▶ [TASK REQUIREMENTS]
Copy the data exactly, starting at the line that contains "Given: Open the Secure Account link" and ending at the final line of the data, with both included.

[Data for locating text and elements]
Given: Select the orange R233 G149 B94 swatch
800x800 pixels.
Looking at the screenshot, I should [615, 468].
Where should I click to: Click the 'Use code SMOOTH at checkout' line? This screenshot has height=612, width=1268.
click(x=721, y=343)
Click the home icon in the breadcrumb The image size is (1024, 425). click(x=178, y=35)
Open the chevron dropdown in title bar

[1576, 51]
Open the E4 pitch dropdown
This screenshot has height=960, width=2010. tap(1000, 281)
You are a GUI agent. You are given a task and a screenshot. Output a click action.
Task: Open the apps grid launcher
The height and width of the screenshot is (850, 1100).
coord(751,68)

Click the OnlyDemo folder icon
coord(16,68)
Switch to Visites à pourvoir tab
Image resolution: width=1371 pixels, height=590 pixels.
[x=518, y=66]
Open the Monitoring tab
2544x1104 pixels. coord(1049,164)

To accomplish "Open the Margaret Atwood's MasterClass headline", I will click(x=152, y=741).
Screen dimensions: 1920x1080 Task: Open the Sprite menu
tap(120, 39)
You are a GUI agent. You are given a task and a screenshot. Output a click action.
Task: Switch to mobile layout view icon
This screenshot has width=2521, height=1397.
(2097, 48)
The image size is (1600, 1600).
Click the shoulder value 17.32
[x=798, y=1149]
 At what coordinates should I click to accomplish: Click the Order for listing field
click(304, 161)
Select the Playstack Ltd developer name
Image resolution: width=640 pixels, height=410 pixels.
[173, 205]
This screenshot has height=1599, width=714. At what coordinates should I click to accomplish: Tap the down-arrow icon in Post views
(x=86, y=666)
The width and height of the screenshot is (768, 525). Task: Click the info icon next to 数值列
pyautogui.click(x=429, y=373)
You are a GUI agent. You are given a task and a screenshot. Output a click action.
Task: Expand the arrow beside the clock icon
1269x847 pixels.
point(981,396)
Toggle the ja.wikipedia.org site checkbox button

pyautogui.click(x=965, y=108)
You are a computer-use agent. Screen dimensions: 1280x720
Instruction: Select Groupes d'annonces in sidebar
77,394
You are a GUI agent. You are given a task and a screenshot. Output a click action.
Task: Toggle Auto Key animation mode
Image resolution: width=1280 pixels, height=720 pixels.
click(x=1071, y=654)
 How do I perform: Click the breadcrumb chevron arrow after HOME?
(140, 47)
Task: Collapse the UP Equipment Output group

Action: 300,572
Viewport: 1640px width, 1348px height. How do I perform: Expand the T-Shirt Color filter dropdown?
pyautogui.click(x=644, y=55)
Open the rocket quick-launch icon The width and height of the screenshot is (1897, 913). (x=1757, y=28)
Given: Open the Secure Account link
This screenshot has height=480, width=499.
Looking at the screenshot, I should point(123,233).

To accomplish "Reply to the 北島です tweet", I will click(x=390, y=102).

▶ [ANSWER TO THE TASK]
Given: Open the Secure Account link
This screenshot has height=480, width=499.
Looking at the screenshot, I should point(123,233).

To accomplish "Reply to the 北島です tweet", I will click(x=390, y=102).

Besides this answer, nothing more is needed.